Today is the day that we bury my dad next to my mother. They rest on their side of the pink granite family gravestone; my grandparents (Dad’s parents) rest on the other side. I remember each burial; first my grandmother, then my grandfather, my mother next, and now my dad.

It is a formality we keep, even though we know that their living souls are in Heaven. Since I was a child I believed this, and I do now. Imagine the sheer beauty of one human soul with all its complexities, thoughts, loves, talents, abilities! Whether we live one day or a hundred years, why should such a magnificent thing as a human soul turn to nothing?

Our bodies are the temporary homes of our eternal souls. It may be that we have lived many lives in different bodies over time. It may be that this life is our first time on Earth. Either way, we are here to learn and progress and use the gifts we have been given.

Have you ever met someone and had an instant connection with them? It could be that you have known each other in different lives. Same with meeting someone and feeling that, for no special reason, you don’t like them.

Mom and Dad and I often talked about soul recognition, life after death, and living many lives on earth. They always said that they had been together in many lives; learning in each life what they didn’t know in past lives. We used to laugh together and say that our present lives were “school,” but Heaven was home.

These rituals of life and death that we observe are our ways of honoring those who have gone on before us. While we will miss their physical presence, the abiding love they had for us on earth never leaves us.

As sad as I feel today in missing my dad as well as my mom, I can still hear their voices in my mind. I know that where they are now they can see all the delicate strands of purpose that helped them to find each other again in this life.

When it is my time to leave this earth, I hope that I will know all things I have questioned all my life. I believe with all my heart that I will see all my relatives and friends, and that my arms will be wide open to hug my parents once again.

The truth beyond this temporary pain of today is that love lives on forever.



For many years now, my main passions have been reading, writing and making jewelry. I found that, after my mother died, I felt numb toward all my former interests. I had also been taking ukulele lessons, which I loved. Once everything was behind us; the moving out of all Hospice-related items from the house, the funeral, the outpouring of love, kindness and help that came from so many—we sort of folded in on our ourselves.

Losing a parent for me was like losing a limb; you can get by all right, but you aren’t the same person you were. By turns I was weepy, angry, hurt and frustrated; I know now that this, for me, was grief. I felt that I could never again be the person I was, and I couldn’t even think of taking up my beloved hobbies again.

Oh, I still read and wrote, but my heart wasn’t always in it. I realized one day that I hadn’t been to the library in months, nor had I continued my ukulele lessons. All of my boxes of beads had become dusty, and the thought of designing anything just seemed too hard and exhausting to consider.

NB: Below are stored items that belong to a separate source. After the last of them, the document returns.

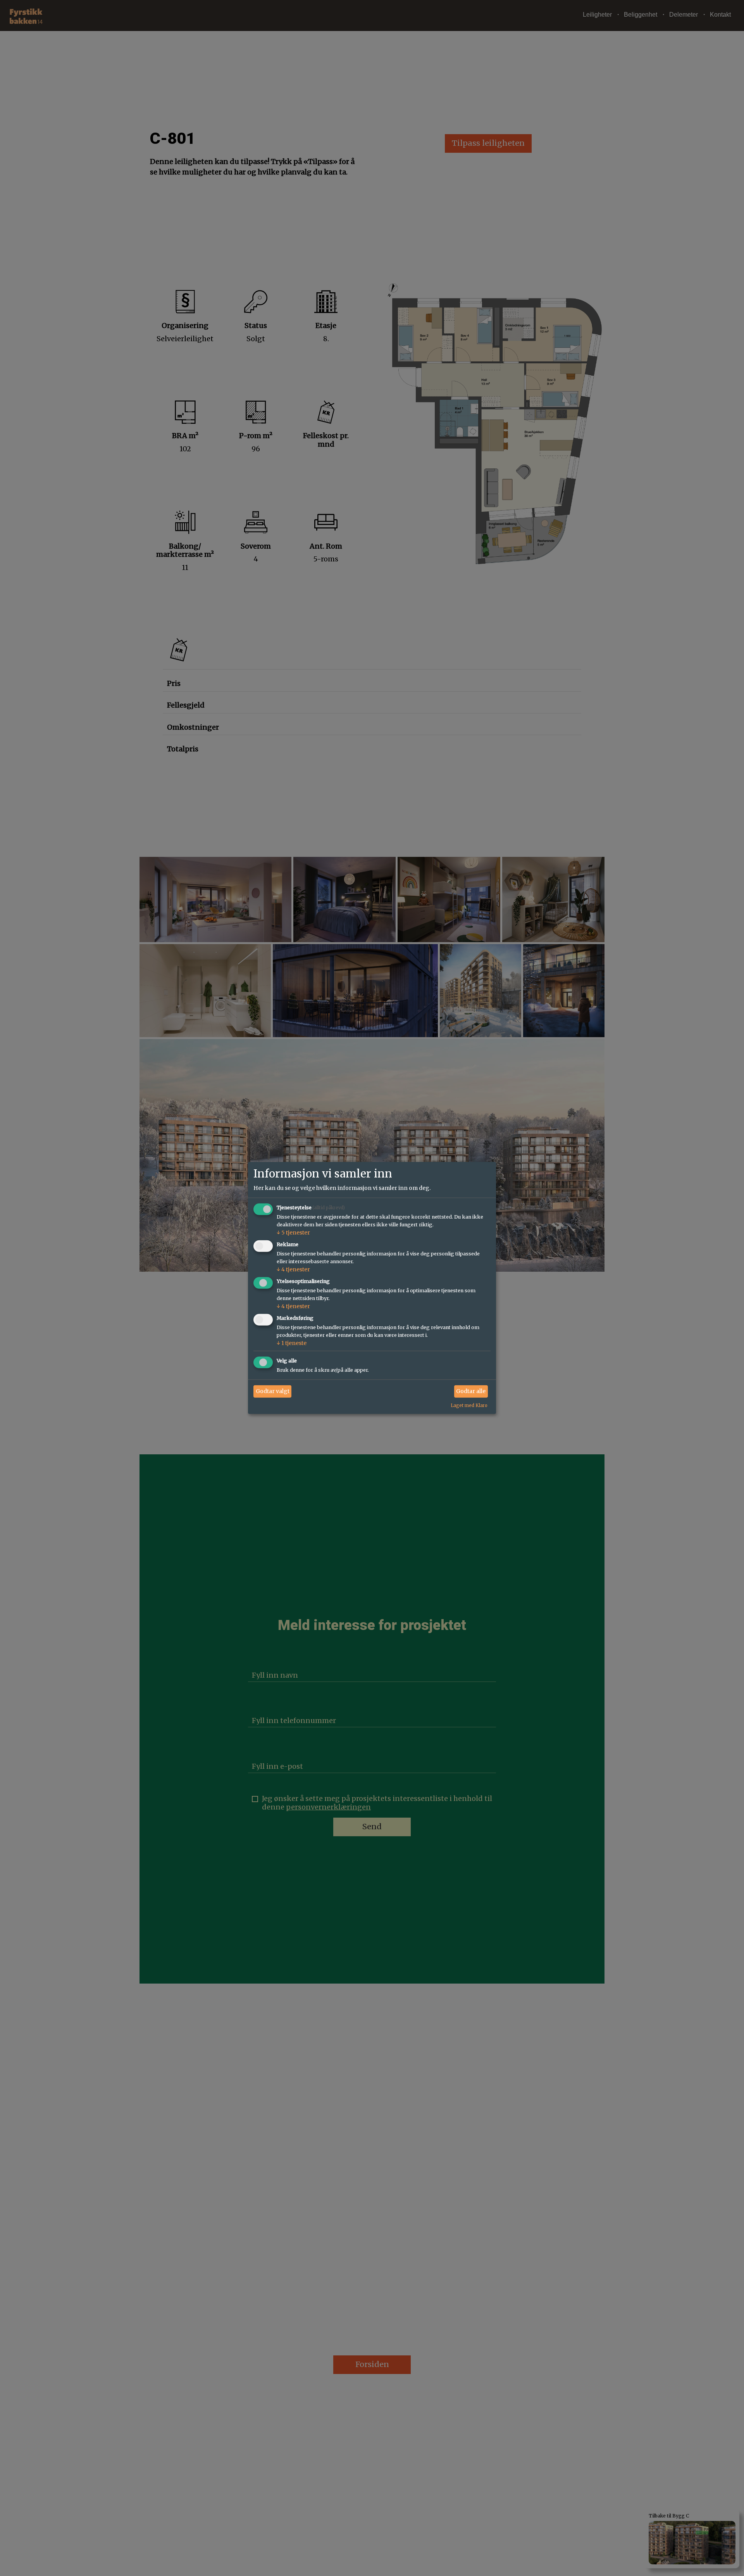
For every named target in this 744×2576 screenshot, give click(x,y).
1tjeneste (292, 1343)
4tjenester (293, 1269)
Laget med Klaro (469, 1405)
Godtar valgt (272, 1391)
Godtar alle (471, 1391)
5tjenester (293, 1232)
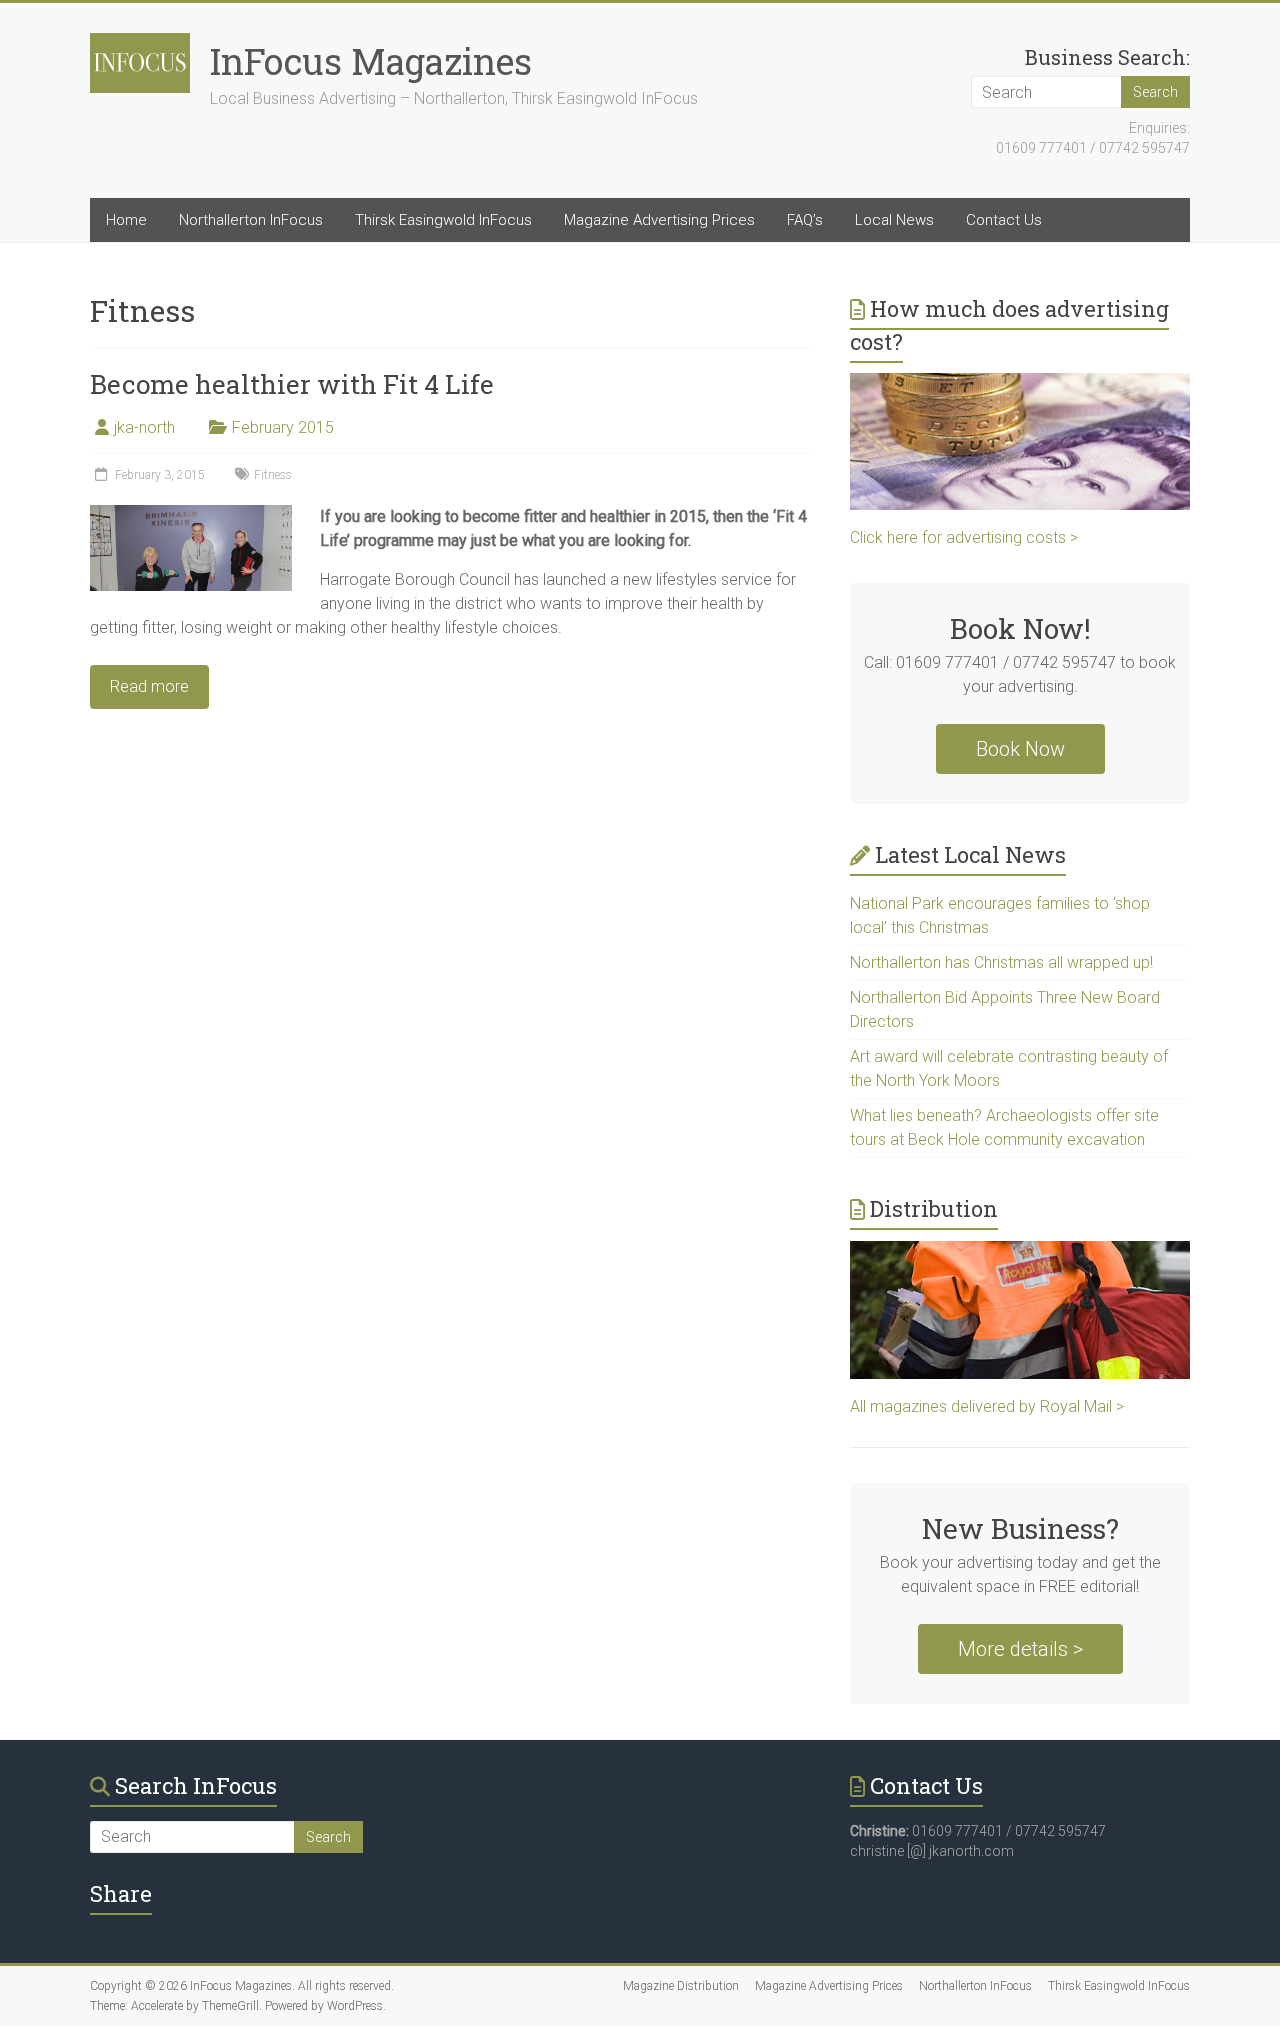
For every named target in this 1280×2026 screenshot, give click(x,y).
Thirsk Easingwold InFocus (443, 220)
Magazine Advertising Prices (659, 220)
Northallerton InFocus (251, 220)
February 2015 (283, 427)
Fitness (273, 475)
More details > (1020, 1649)
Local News (894, 220)
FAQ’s (805, 220)
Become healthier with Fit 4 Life (292, 384)
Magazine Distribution (681, 1986)
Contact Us (1004, 220)
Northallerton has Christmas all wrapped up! (1001, 962)
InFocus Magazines (371, 61)
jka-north (144, 427)
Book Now (1020, 749)
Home (126, 220)
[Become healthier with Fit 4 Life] (191, 514)
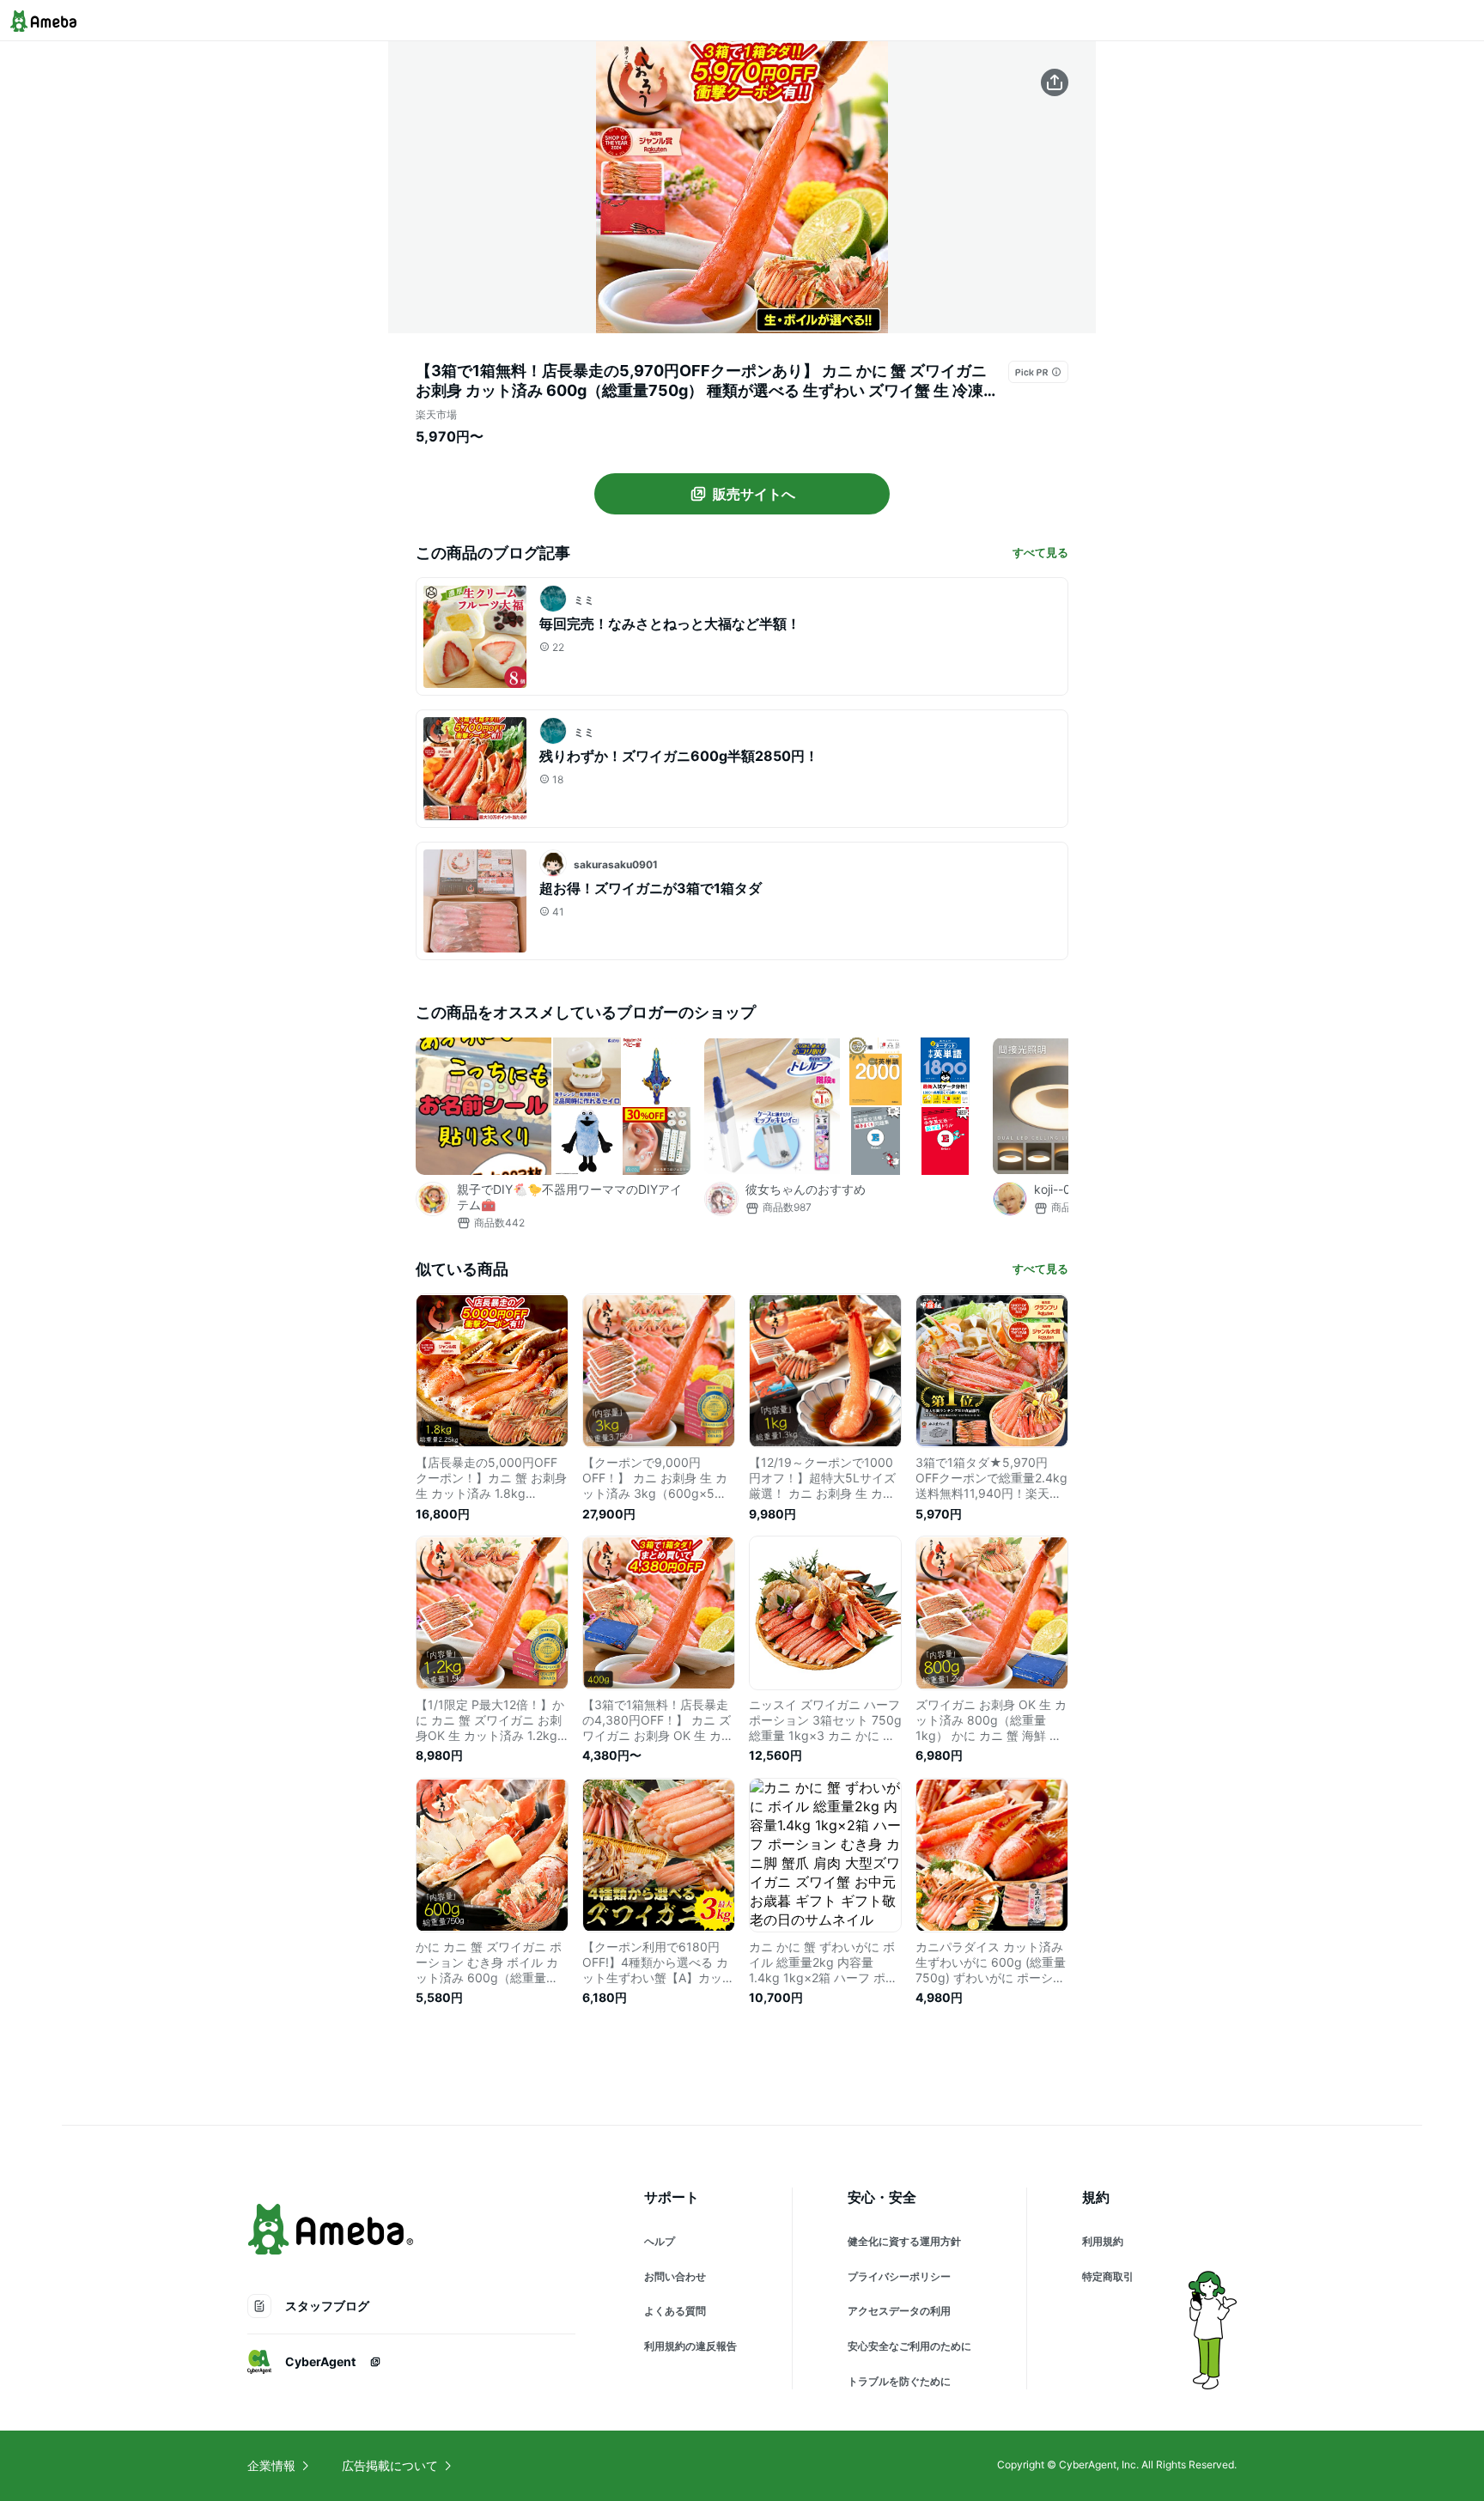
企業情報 (271, 2465)
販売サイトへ (754, 493)
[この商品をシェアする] (1054, 82)
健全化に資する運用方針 (904, 2241)
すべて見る (1040, 552)
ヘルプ (659, 2241)
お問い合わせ (675, 2276)
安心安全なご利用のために (909, 2346)
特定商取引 (1108, 2276)
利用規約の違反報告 (690, 2346)
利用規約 (1102, 2241)
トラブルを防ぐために (899, 2381)
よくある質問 (675, 2310)
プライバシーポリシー (899, 2276)
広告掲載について (390, 2465)
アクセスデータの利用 (899, 2310)
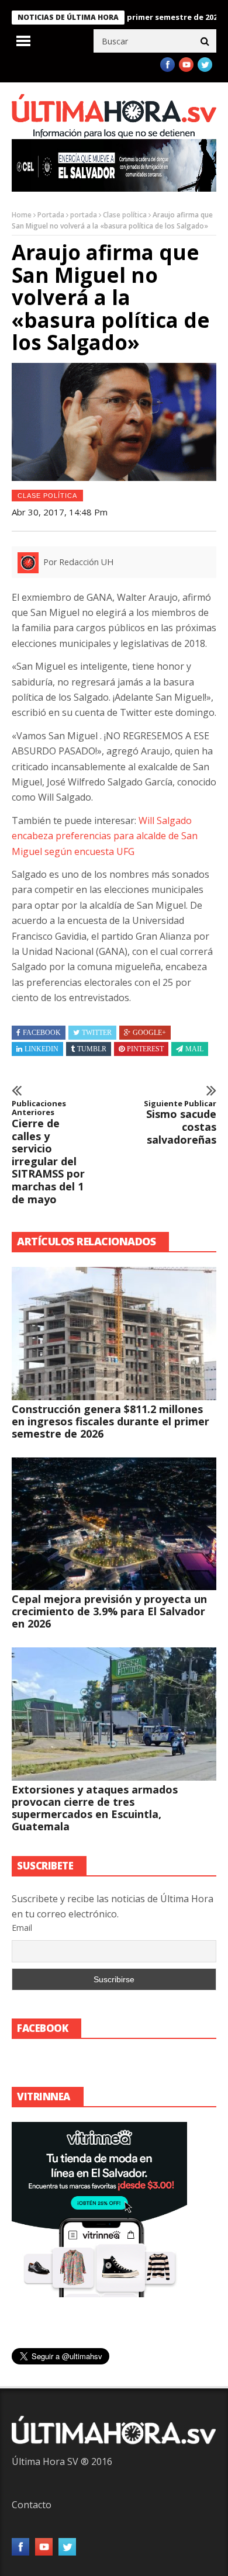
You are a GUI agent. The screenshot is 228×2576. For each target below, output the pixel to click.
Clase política (125, 215)
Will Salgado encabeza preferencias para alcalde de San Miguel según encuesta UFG (105, 836)
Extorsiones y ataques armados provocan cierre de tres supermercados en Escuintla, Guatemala (95, 1807)
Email (22, 1927)
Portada (50, 215)
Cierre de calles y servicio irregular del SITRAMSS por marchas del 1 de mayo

I came to understand that, for me, this was my grieving process. It has been almost eight months since Mom has been gone, and I miss her with each beat of my heart. However, these days I not only feel closer to her, but also can hear her voice in my mind saying, ‘enough already. Get going!’

And, just like that, I went back to the library and picked out some new books. I found I had loads of ideas for subjects for this blog, and I slowly began to get “re-interested” in making jewelry again. (I still haven’t resumed my ukulele lessons, but that’s next!)

Getting back in touch with myself and my interests does NOT mean I am done grieving or missing Mom. But that process, that ‘living through’ grief; has softened through time. It seems to have morphed into an overall feeling of hope, renewed interests, a desire to reach out to others, and absolutely knowing that love never dies.

Sometimes I feel that Mom is just in another room in the house, busy with her many interests; that all I have to do is think of her and she is there.

Personally, I think that those we have loved and lost are always available to us. I feel that we honor their lives not just with a time of grieving, but with remembering them with laughter and love. We remember them when we renew the hobbies we loved, we remember them when we enjoy a good meal, good company, good jokes (or terrible ones; they are usually the funniest), but most of all, we remember them in our heads and our hearts.

Just recently I began making jewelry again. Mom and I had different styles of jewelry-making, but we shared a love of colors, textures, materials and new design ideas. The first few necklace and earring sets I made reminded me a lot of Mom’s style, and it tickled me to know that I could still learn from her.

As I went along, I became more confident in my own color and design choices. Just the other day I found myself smiling over a new design idea I had, and was delighted with how it turned out.

And so it goes. This time in my life reminds me of *Auntie Mame’s quote about living: “Life’s a banquet and most poor bastards are starving to death!” Lessons learned—1) move on, but never forget the ones you love, 2) tears are ok, just don’t let them become a flood you can’t escape, 3) always carry a fork because you never know when you will find yourself at a banquet.